Carry on the passage about John Flamsteed's early life from the point where it stops.

- Passage given -
○ ○ ○ ○ ○ ○ ○

Henry Ellis, Original Letters, Illustrative of English History, Volume 2, London. 1825, p295-303 


John Flamsteed was born in Denby in Derbyshire on the evening of 19 August 1646. Brought up by his father following the death of his mother when he was three years old, he became an enthusiastic reader from a young age. Starting off with romances, he moved on to histories and tragedies and began to absorb even more of the world around him, reading geography and classical books. At the age of 14, when his school friends made their next step to university, John became ill, and his father thought it best not to send him. During this time he managed to get hold of a copy of Sacrobosco's De Sphcera, a mathematical work written in Latin. Naturally curious about the night sky and encouraged by his father, John watched the stars and applied everything he had learned up to that point in attempting to understand the growing academic discipline of astronomy.

○ ○ ○ ○ ○ ○ ○

Word and element location records
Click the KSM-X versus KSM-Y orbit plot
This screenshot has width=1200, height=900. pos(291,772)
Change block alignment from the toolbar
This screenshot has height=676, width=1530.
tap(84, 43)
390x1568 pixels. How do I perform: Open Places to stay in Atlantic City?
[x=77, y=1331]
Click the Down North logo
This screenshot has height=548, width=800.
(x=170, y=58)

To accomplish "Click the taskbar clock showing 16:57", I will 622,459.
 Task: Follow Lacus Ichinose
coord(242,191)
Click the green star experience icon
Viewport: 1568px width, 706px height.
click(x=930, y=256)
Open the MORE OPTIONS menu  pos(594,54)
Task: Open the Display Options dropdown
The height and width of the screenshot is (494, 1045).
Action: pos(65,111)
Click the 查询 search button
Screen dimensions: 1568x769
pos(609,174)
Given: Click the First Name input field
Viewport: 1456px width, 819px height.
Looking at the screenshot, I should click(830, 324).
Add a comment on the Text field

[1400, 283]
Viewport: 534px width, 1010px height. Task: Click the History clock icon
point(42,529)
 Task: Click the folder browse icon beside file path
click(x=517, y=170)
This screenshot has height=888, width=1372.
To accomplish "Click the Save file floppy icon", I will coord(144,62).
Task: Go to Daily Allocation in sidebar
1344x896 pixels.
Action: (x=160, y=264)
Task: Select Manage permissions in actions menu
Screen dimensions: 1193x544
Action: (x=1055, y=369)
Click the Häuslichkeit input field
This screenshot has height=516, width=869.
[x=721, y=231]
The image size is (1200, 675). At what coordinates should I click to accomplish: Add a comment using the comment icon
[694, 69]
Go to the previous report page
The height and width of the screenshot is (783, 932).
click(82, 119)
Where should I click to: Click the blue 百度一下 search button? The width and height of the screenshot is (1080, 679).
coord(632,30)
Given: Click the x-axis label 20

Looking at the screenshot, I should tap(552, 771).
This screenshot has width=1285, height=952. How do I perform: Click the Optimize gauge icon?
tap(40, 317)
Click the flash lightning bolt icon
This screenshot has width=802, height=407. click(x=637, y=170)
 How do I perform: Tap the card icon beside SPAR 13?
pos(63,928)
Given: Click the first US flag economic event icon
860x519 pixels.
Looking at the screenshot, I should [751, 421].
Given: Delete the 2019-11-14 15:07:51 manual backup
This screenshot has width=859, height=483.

○ ○ ○ ○ ○ ○ ○

- Reply to the task -
John Flamsteed, Wellcome Collection. Public Domain


Gradually, he made links with other like-minded men, such as George Linacre and William Litchford. In 1665 a comet raced above London, and Charles II and his queen Catherine of Braganza stayed up to watch it. Samuel Pepys tried to see it too but grumbled that he could see only cloud. But Flamsteed in Derbyshire was watching too. He soon calculated timings of the year, the distance of the Earth from the Sun and catalogued 70 different stars. In his first paper for the Royal Society, established by Charles II on his accession, he apologised in advance for his ‘juvenile heat’ and published it under an alias. The Society loved it so much that they tracked him down and praised his work, Flamsteed travelling to London, where he was gifted a micrometer and ordered some telescope lenses. 

 

Flamsteed was quickly noticed by other eminent scientists of the era, such as Sir Isaac Newton and Sir Jonas Moore and completed the university education at Cambridge that had, as a teenager, been stalled. It was through his links with Moore, as well as his precise calculations concerning the stars and the moon, that Flamsteed was put in charge of the new Royal Observatory in Greenwich at the age of 29.

 

By 1675, Flamsteed was Astronomer Royal with a salary of £100 a year and lodging rooms within the observatory itself, built by Sir Christopher Wren. He worked incessantly. In 1683 he built a mural quadrant, privately instructed students on mathematics and astronomy and stared for long hours at the night sky. Between 1677 and 1689 he made 20,000 observations and in 1688 had an assistant to help him, called Abraham Sharp. Sharp also made instruments to assist Flamsteed in his observations and calculations, all which Flamsteed paid for, perhaps explaining why after his death, his widow hurried to the Observatory and took them all away.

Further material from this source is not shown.